Fonc­tion­nant pen­dant un demi-siècle, ce régime péda­go­gique d’au­to-ins­truc­tion prend fin en 1795, époque où l’ins­ti­tu­tion devient école d’ap­pli­ca­tion de l’É­cole poly­tech­nique récem­ment créée (1794). Ali­men­tée désor­mais par des élèves ayant reçu une for­ma­tion scien­ti­fique pous­sée, l’É­cole des ponts et chaus­sées aban­donne défi­ni­ti­ve­ment l’en­sei­gne­ment mutuel au pro­fit d’un ensei­gne­ment magis­tral.

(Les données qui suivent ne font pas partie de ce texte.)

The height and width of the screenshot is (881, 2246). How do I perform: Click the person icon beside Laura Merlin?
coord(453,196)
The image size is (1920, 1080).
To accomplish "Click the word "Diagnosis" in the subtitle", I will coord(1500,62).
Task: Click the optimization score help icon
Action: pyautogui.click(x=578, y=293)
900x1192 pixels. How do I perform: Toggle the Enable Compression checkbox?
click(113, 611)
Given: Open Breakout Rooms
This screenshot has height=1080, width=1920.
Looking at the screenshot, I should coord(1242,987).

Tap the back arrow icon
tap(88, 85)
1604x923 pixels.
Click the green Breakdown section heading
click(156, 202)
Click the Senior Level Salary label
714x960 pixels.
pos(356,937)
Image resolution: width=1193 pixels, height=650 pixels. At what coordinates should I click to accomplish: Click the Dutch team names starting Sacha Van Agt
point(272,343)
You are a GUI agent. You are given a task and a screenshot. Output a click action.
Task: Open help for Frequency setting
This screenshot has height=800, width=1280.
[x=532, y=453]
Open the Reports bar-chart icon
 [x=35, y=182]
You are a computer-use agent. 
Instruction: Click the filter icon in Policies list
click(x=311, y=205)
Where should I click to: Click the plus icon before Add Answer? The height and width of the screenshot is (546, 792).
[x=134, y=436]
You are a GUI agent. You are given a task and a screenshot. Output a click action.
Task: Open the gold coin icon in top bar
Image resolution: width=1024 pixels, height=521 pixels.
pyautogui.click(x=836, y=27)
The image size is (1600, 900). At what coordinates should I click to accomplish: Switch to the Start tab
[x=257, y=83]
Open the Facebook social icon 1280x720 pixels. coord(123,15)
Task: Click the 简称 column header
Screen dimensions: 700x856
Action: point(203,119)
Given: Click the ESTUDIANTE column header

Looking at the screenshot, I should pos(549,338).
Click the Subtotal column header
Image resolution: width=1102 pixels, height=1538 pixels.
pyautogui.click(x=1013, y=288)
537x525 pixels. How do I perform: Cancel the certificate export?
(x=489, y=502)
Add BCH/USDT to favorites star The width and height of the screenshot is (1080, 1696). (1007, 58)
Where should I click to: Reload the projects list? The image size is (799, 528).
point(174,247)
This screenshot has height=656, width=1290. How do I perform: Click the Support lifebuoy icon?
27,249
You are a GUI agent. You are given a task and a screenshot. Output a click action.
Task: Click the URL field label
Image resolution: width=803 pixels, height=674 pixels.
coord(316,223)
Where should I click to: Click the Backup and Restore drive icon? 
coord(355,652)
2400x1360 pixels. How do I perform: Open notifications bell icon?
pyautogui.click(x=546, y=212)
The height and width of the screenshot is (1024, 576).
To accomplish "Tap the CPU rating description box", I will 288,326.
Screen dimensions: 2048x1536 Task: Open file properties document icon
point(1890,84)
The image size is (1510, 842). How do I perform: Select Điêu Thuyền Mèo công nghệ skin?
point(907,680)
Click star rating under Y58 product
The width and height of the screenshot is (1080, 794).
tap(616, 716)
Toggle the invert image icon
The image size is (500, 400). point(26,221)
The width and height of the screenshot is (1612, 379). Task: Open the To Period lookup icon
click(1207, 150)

Une nou­velle ère com­mence alors pour la plus ancienne école civile d’in­gé­nieurs du monde. 

Notice biblio­gra­phique

Les infor­ma­tions conte­nues dans cet article pro­viennent des ouvrages et articles suivants :

  • A. Picon, L’in­ven­tion de l’in­gé­nieur moderne. L’É­cole des ponts et chaus­sées 1747–1851, Paris, Presses de l’ENPC, 1992.
  • D. Gazier, « Aper­çu sur l’é­vo­lu­tion de l’É­cole des ponts et chaus­sées depuis sa créa­tion jus­qu’à nos jours », dans Regards sur la France, 5e année, n° 14, oct. 1961, p. 3–26.
  • F. de Dar­tein, « La vie et les tra­vaux de Jean Rodolphe Per­ro­net », Annales des ponts et chaus­sées, 1906, 4e semestre, p. 5–87.
  • G. Coro­nio (dir.), 250 ans de l’É­cole des ponts en cent por­traits, Paris, Presses de l’ENPC, 1997.


Sur le modèle méri­to­cra­tique incar­né par l’É­cole au XVIIIe siècle, on peut consul­ter l’ar­ticle de D. Julia, « Le modèle méri­to­cra­tique entre Ancien Régime et Révo­lu­tion », dans B. Bel­hoste et al. (dir.), La France des X, deux siècles d’his­toire, Paris, Éco­no­mi­ca, 1995, p. 33–50.

Le sys­tème d’au­to-ins­truc­tion adop­té par l’É­cole prend tout son relief si on le com­pare avec le type d’en­sei­gne­ment, beau­coup plus sco­laire, dis­pen­sé à sa grande rivale au XVIIIe siècle, l’É­cole du Génie de Mézières créée en mai 1748, voir R. Taton, « L’É­cole royale du Génie de Mézières », dans R. Taton (dir.), Ensei­gne­ment et dif­fu­sion des sciences en France au XVIIIe siècle, Paris, Her­mann, 1964, p. 559–615.

Sur la car­rière du prin­cipe de l’en­sei­gne­ment mutuel, voir M. Gon­tard, L’en­sei­gne­ment pri­maire en France de la Révo­lu­tion à la loi Gui­zot (1789−1833), Paris, Les Belles Lettres, 1959, p. 273–296.